**Directions for this task**. Rewrite the rows below as a numbered list, skipping blank lines and leaving the pictures out.

— start of Input data —

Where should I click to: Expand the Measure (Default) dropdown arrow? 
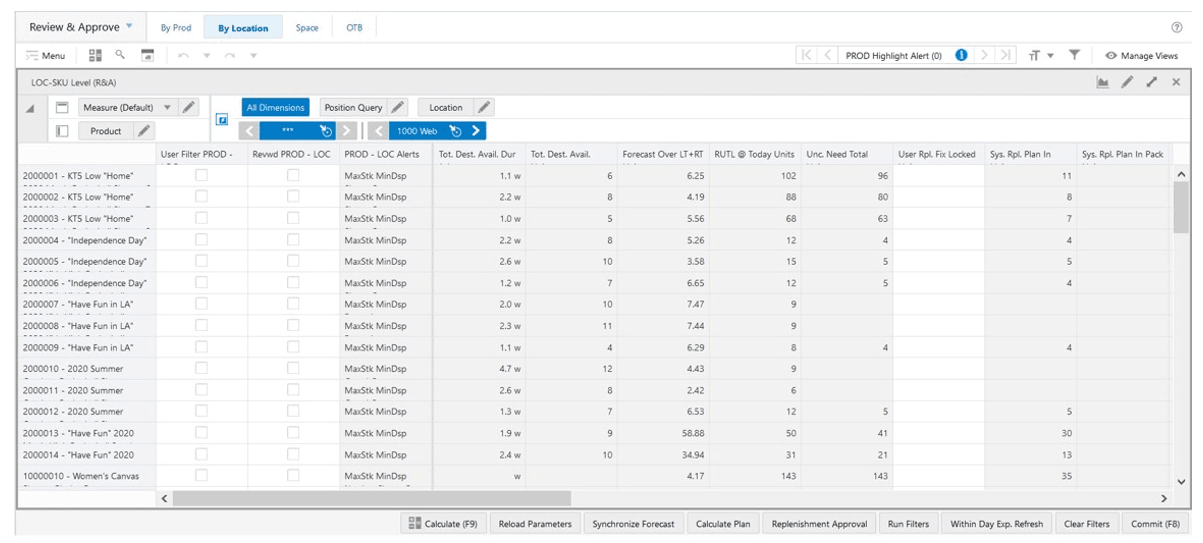(167, 107)
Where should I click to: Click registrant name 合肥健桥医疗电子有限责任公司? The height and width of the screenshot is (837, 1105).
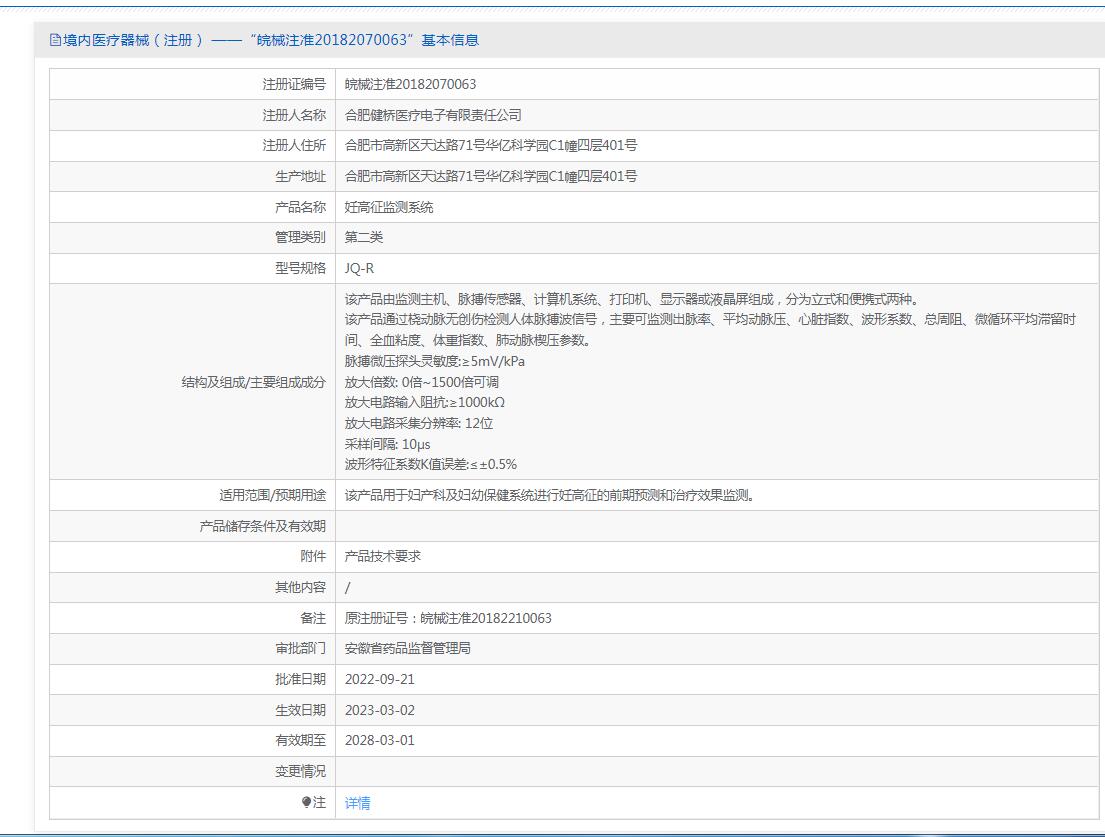coord(433,115)
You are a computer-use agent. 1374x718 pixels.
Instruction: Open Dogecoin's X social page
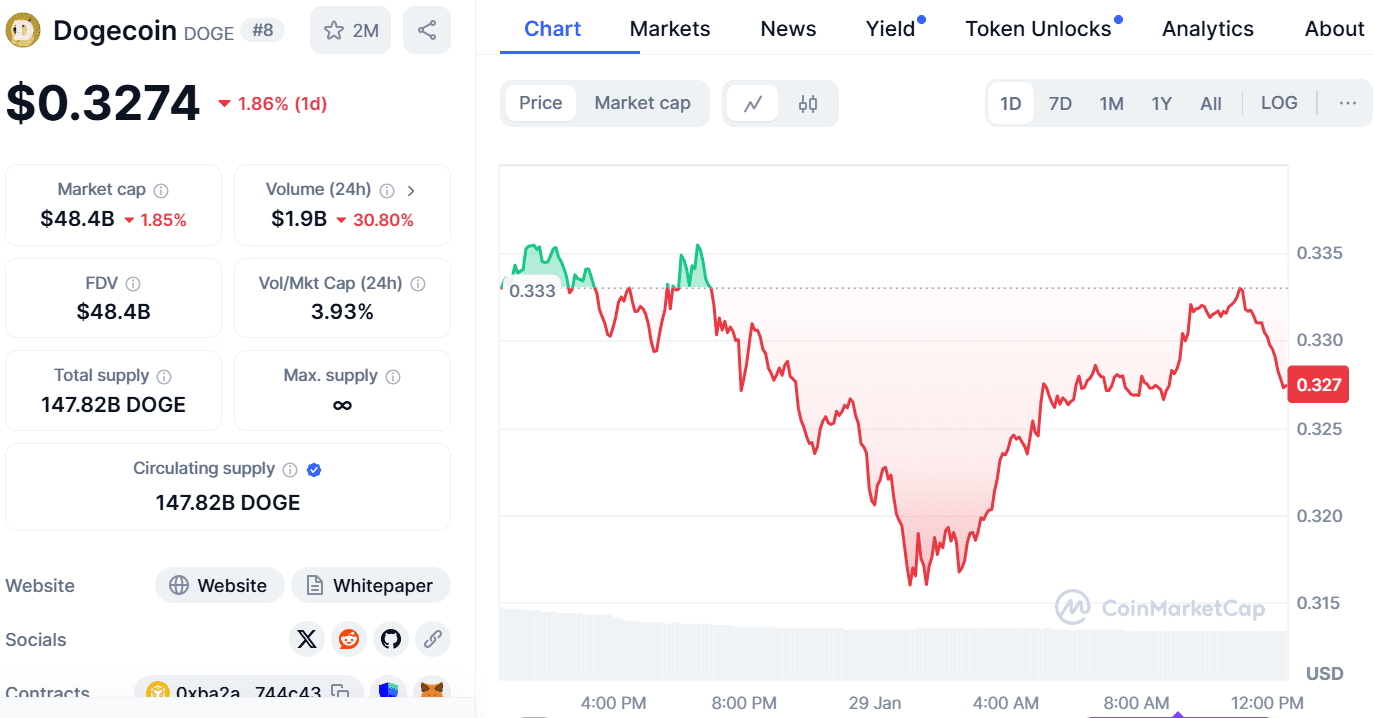pos(307,639)
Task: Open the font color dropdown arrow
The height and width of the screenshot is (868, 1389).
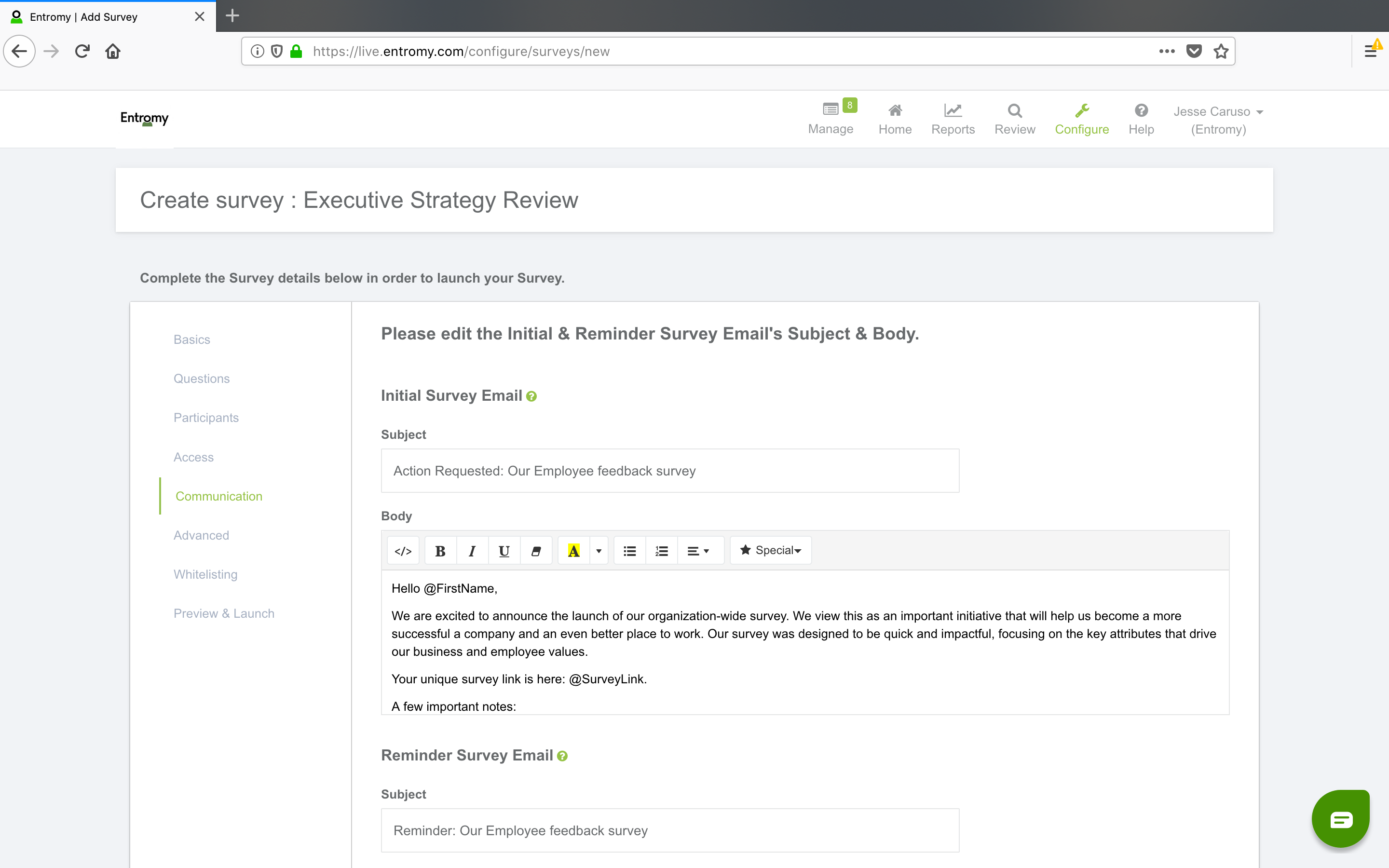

— end of Input data —

**Finished exercise**.
1. Where should I click to: Expand the Measure (Default) dropdown arrow? 
2. (167, 107)
3. Where should I click to: Click registrant name 合肥健桥医疗电子有限责任公司? The height and width of the screenshot is (837, 1105).
4. coord(433,115)
5. You are a computer-use agent. 1374x718 pixels.
6. Instruction: Open Dogecoin's X social page
7. pos(307,639)
8. Task: Open the font color dropdown arrow
9. The height and width of the screenshot is (868, 1389).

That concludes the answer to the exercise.